With Bazel’s new dependency management system bzlmod, it introduces proper version resolution and transitive dependency management for native Bazel projects. It also introduces a more unified and principled interface for language-specific package manager dependencies, such as Maven packages.

Such dependencies currently don’t have unified support in Buck2 projects. For example, Buck2 itself is a Rust project and as such depends on third-party Rust packages downloaded from crates.io. These Rust crates are currently imported using Reindeer in a self-hosted build, i.e., when Buck2 builds itself. The tool is run before the Buck2 build, discovers the required dependencies based on the Cargo configuration, and generates Buck2 targets to import and build them.

Notably, contrary to Bazel rules, Buck2 allows regular build rules to download files from the internet provided that the download is reproducible, i.e., the expected content hash is pre-declared. This means that downloads of third-party code can occur in regular build rules, reducing the need for complex features like repository rules.

Our experience with Bazel projects has shown that one of the largest sources of pain and frustration relating to third-party dependencies comes from C/C++ packages. The reason is simply that, contrary to most other language ecosystems, C/C++ has no established standard package management or distribution mechanism.

The build systems used by existing projects are diverse and often bespoke, and Bazel projects with C/C++ dependencies cannot rely on one standard way to import these dependencies.

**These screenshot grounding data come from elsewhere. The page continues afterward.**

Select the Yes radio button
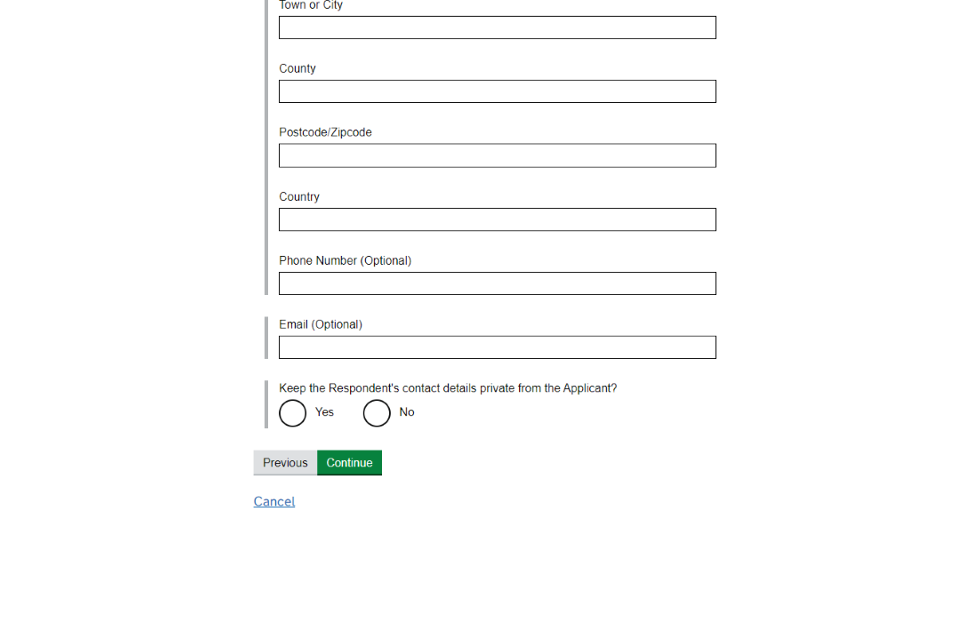960x640 pixels. pos(293,413)
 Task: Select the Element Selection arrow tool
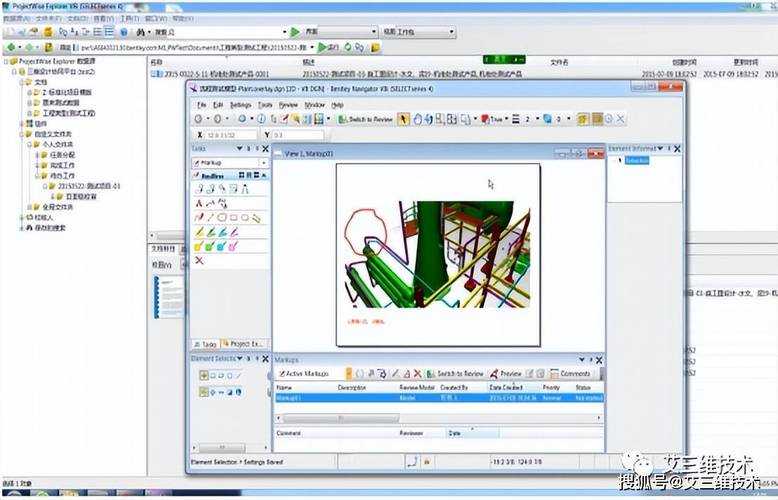(x=404, y=119)
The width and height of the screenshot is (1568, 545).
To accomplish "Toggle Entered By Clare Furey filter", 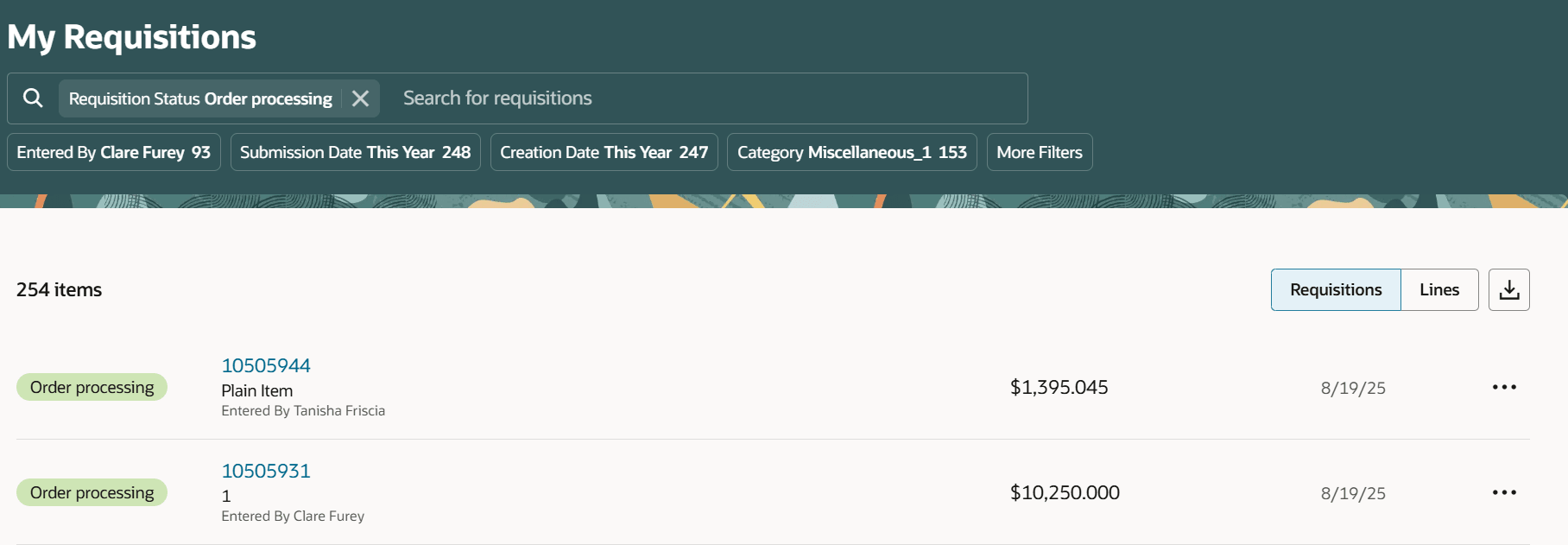I will [114, 152].
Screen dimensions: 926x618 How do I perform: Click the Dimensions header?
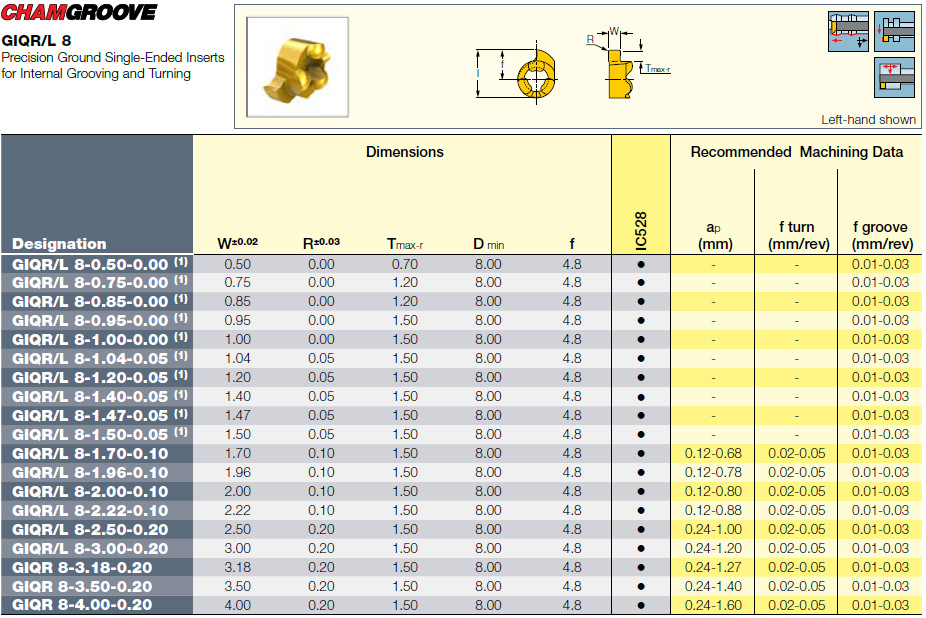[404, 152]
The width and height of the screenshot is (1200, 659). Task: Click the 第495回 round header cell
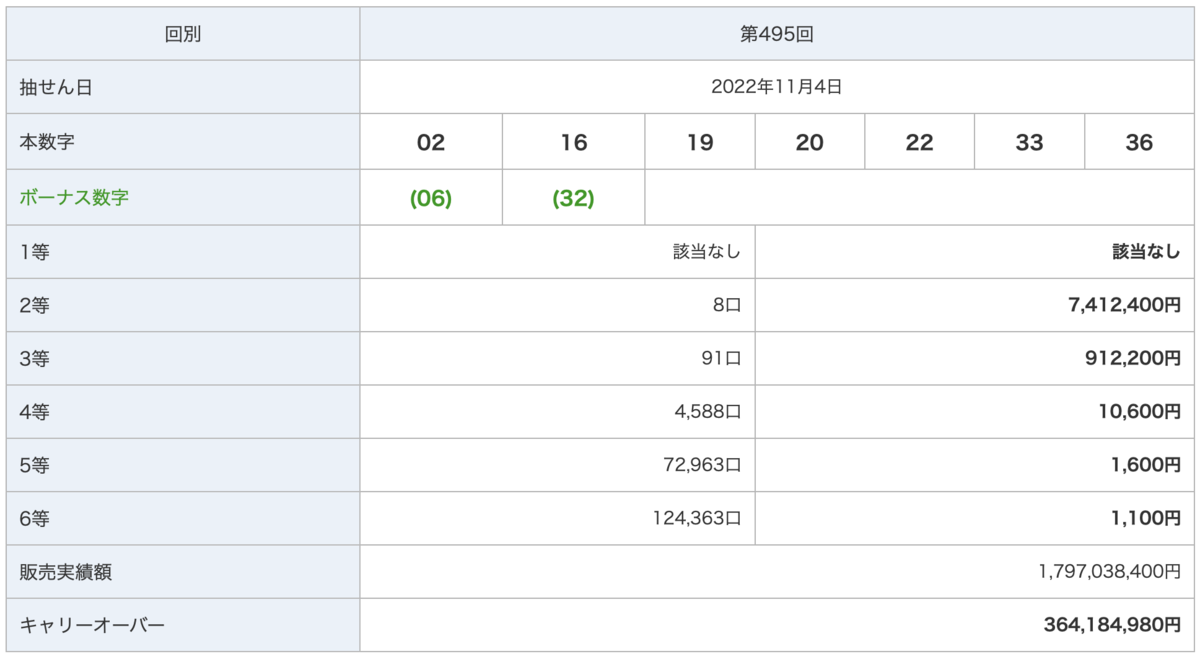click(777, 34)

In simple cases, it may be straight forward to invoke the dependency’s build system inside Bazel or even just compile a few C sources with Bazel’s builtin rules. But, in difficult cases, it is necessary to perform bespoke integration work; migrating the dependency to be built with Bazel is often the easiest solution.

But, while they aren’t quite as standard as, say, Maven for Java, there are package managers for the C and C++ ecosystems. We believe that developer time can be spent in better ways than migrating third-party C/C++ project’s build systems to Bazel, Buck2, and other build systems over and over again. So, we looked for a way to reuse the packaging work that was already done by the community. To that end, we started work on Buck2 integration for the Conan package manager. Detailed motivation can be found in the linked PR, but in brief, of the available options, it is the one with the largest package set, widest range of platform support, and easiest integration.

Platforms and Toolchains

Both Bazel and Buck2 have a notion of platforms and toolchains to support multiplatform and cross-platform projects and are able to automatically select the correct toolchain for each pair of execution and target platform.

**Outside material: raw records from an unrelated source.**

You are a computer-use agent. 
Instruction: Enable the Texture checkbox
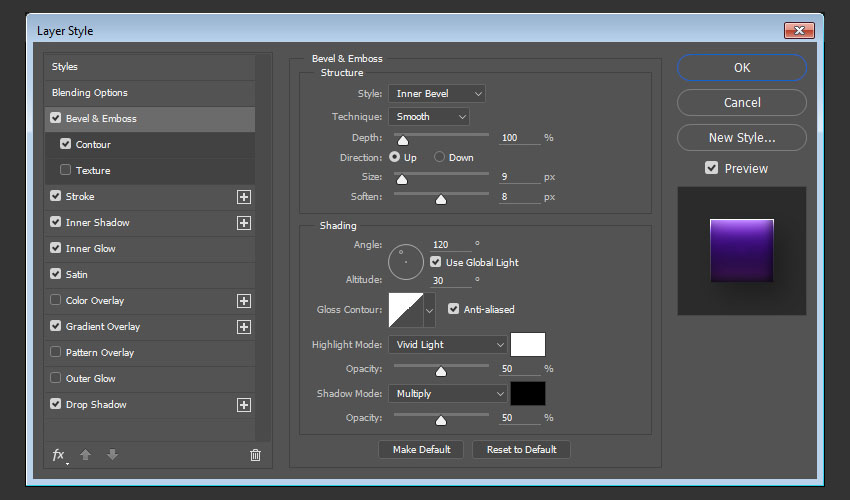[66, 171]
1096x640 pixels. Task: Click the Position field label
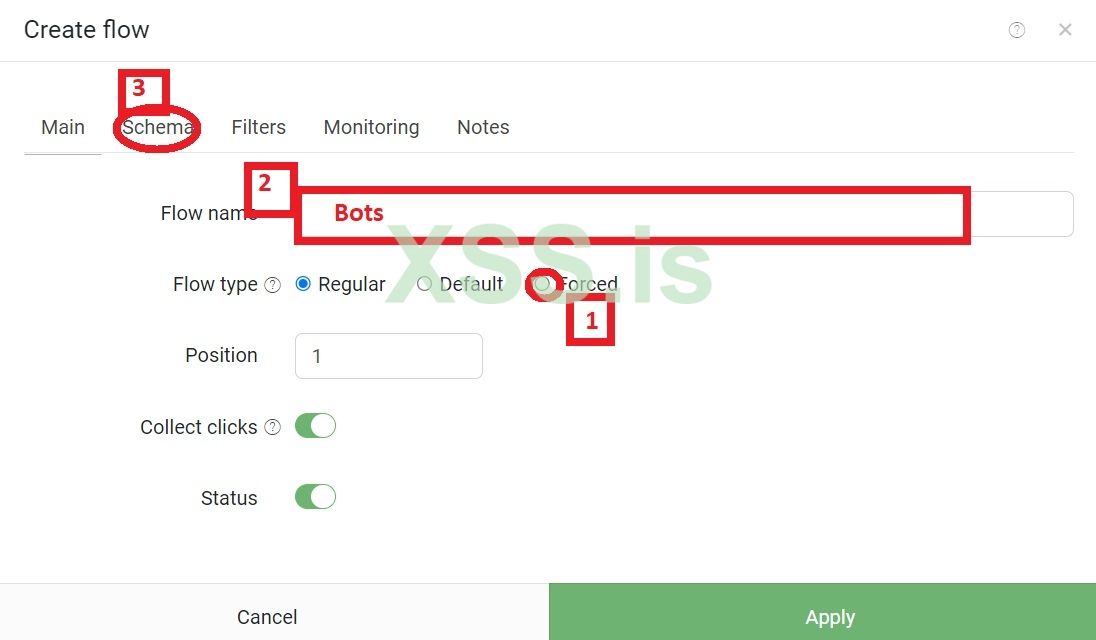(x=221, y=355)
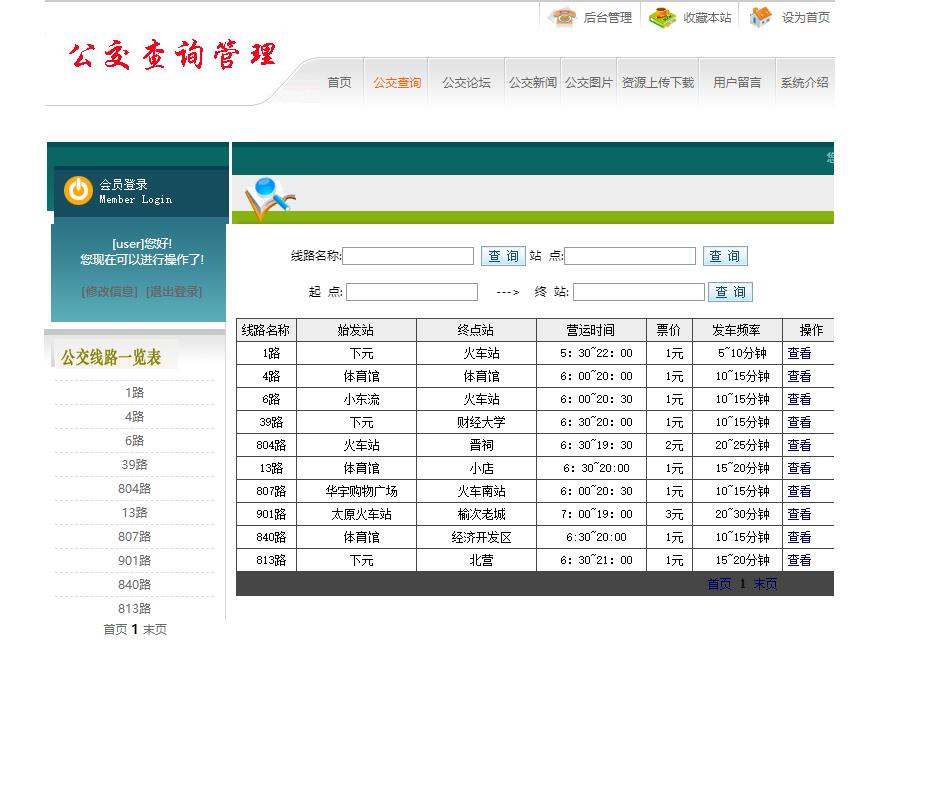Open the 首页 menu item
The height and width of the screenshot is (787, 943).
pos(339,83)
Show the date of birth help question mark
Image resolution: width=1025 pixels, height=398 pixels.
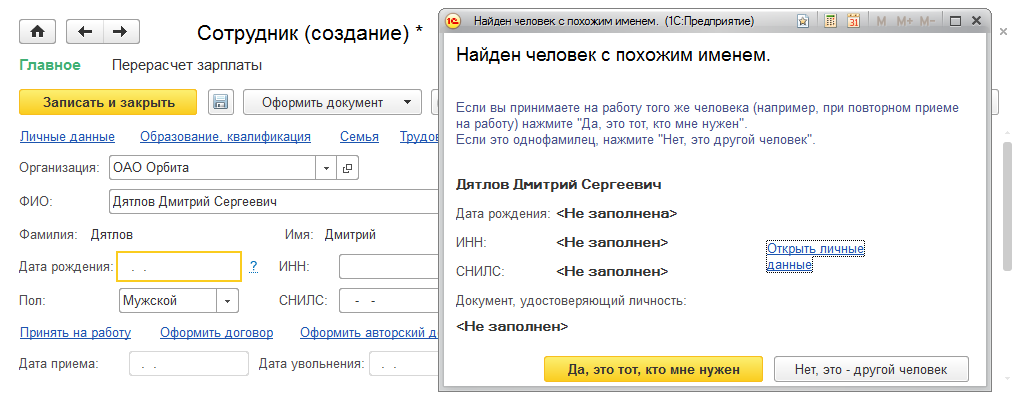point(254,266)
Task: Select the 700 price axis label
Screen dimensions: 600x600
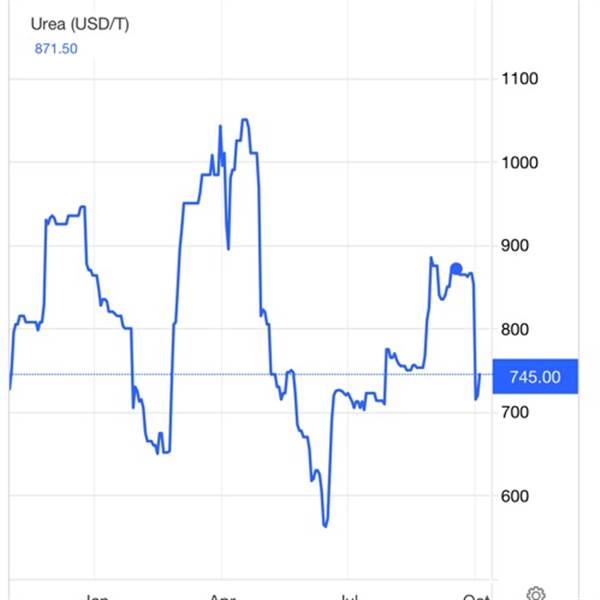Action: click(x=515, y=412)
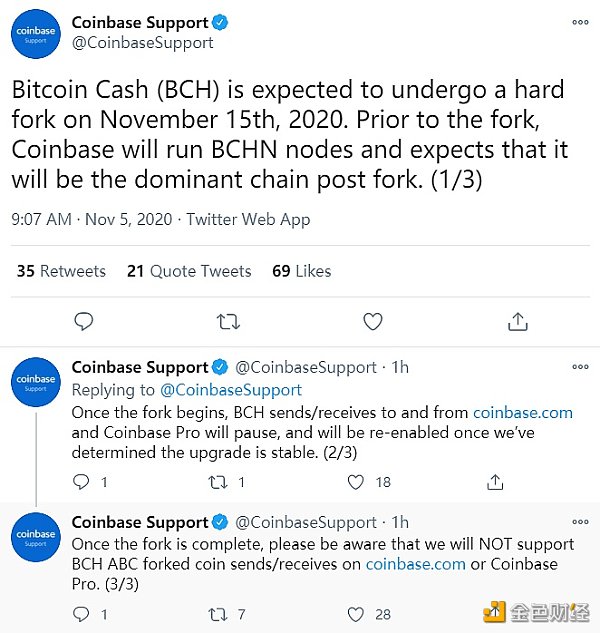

In Bazel this is done by registering toolchains using the built-in Starlark API or command-line flags. The appropriate toolchain is then resolved out of all the registered instances.

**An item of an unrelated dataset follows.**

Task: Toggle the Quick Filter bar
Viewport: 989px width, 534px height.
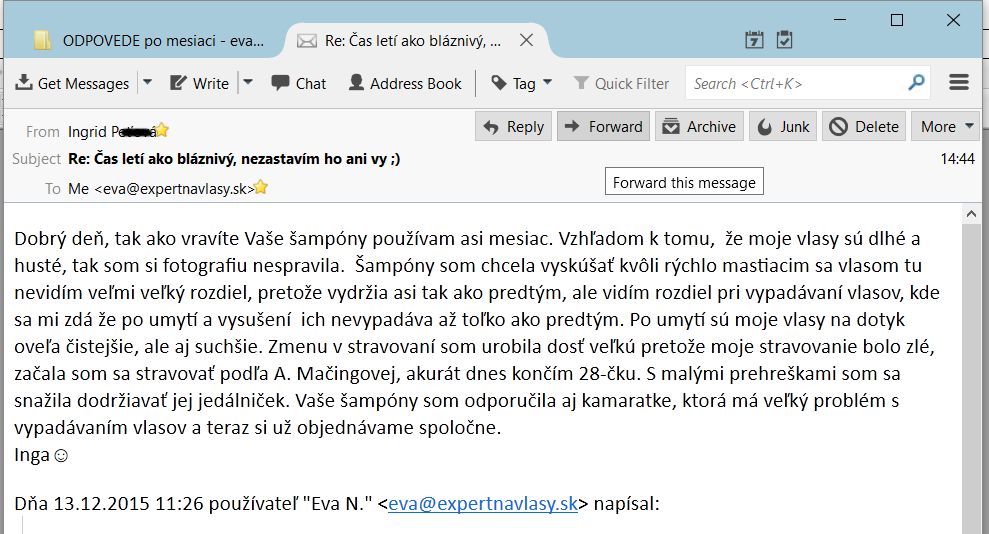Action: coord(621,83)

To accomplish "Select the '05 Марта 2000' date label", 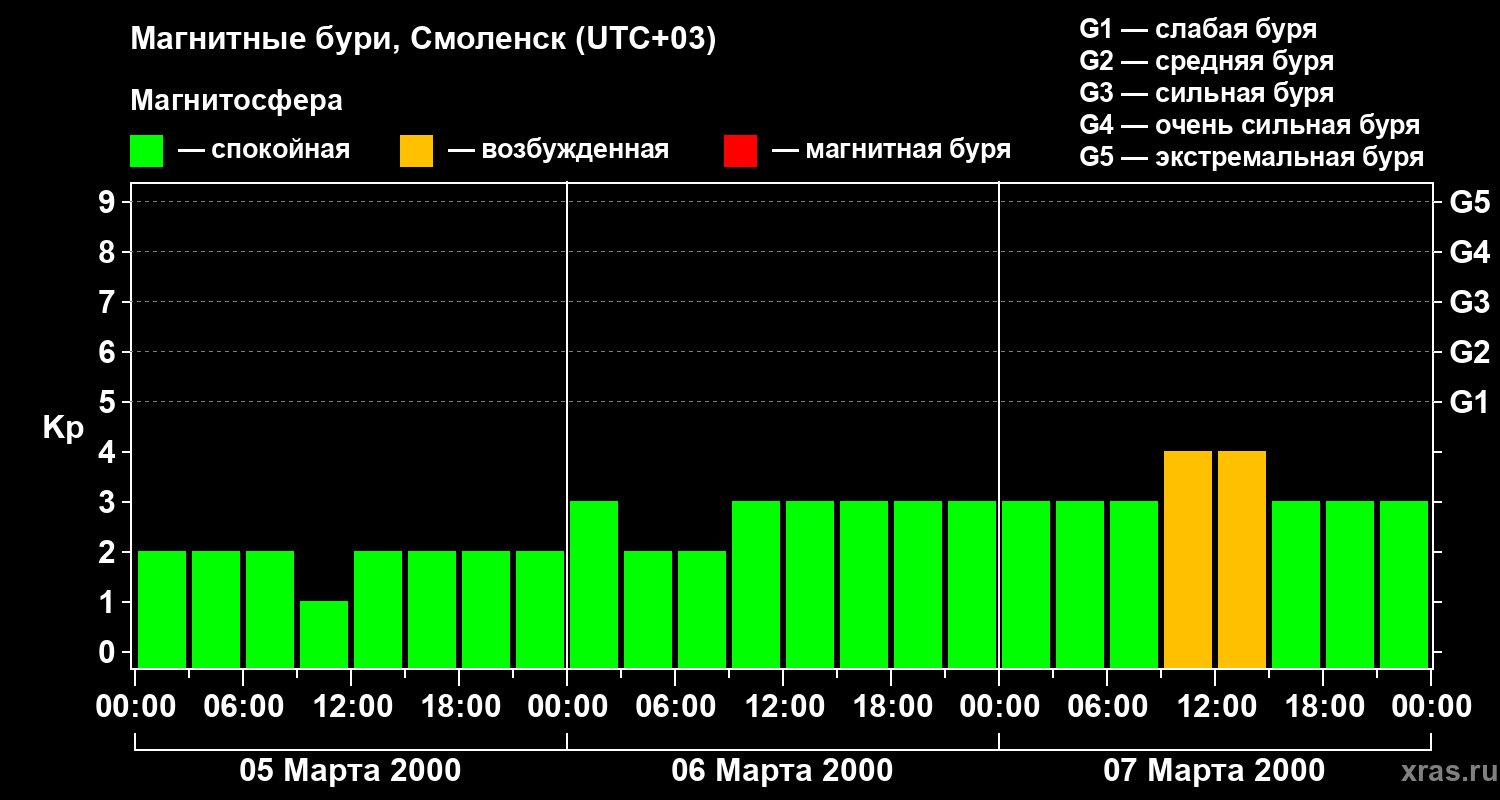I will coord(350,771).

The approach in Buck2 is a bit more explicit: Rules depend on a hard-coded top-level toolchain target, e.g., C++ rules depend on toolchains//:cxx. That target can then use select, similar to Bazel, to pick the appropriate toolchain.

A project using Buck2 will typically contain its own toolchains cell that loads and calls rules and macros provided by the prelude to configure the toolchains it needs.

We contributed a C/C++ toolchain based on Zig that contains a simple toolchain configuration example here and a more involved example supporting cross-compilation here.

Note, the Zig foundation is planning changes to the Zig compiler that will have an impact on the implementation of this Zig based C/C++ toolchain. The plan is to move the zig cc and zig c++ commands into an independently maintained project, instead of them being a part of the Zig compiler itself.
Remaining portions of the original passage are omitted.